"Open source" often means a weights file and a wave goodbye. We wanted the opposite: a repository small enough that a curious person could read everything that determines the model's behavior in a single sitting.
What's in the box
The public kit at
github.com/TilelliLab/Tilelli-llm
ships two checkpoints — an FP32 chat model and a ternary pretrain base, each
about 39 MB — alongside chat.py, infer.py, the architecture in src/, a
working trainer in scripts/, and a demo data slice. Apache-2.0 throughout.
The architecture, legibly
The three-pathway routed block — local convolution, sparse top-k attention, ternary dense feed-forward — lives in a handful of source files, not a sprawling framework. If you've read the architecture explainer, the code will line up with it section for section. That's deliberate: the docs describe the code, and the code is short enough to confirm them.

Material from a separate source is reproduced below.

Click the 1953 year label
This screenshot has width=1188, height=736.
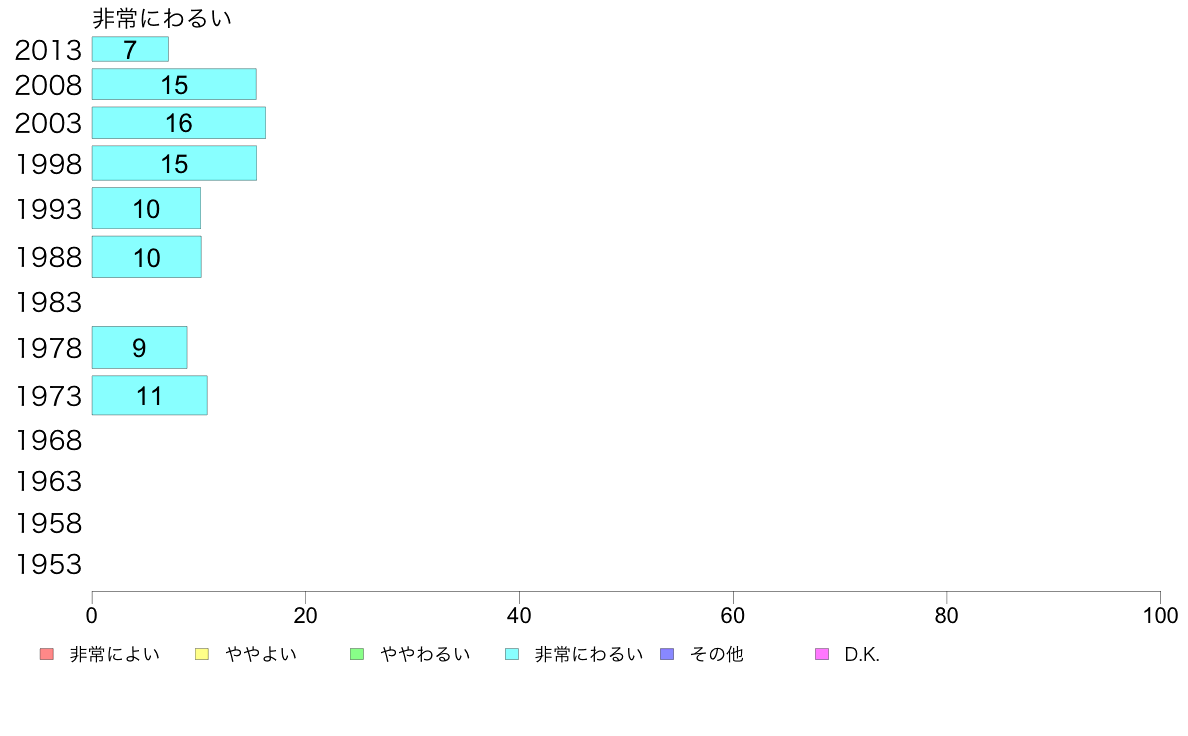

The scripts that keep us honest
Under reproduce/ are the checks behind our claims, with their results in results/. They recompute
the documented numbers and exit non-zero if a claim drifts past ±5%. We wrote more about that discipline
in "Every number is bound to a script."
Three commands to talk to it
Install the CPU-only PyTorch wheel, pip install -e . the repo, and run python chat.py. No GPU,
no cloud, no API key — the whole thing is about 120 MB on disk. The full walkthrough is in
INSTALL.md.
Fork it, break it, retrain it for under twenty dollars. A model you can read is a model you can trust — or disprove.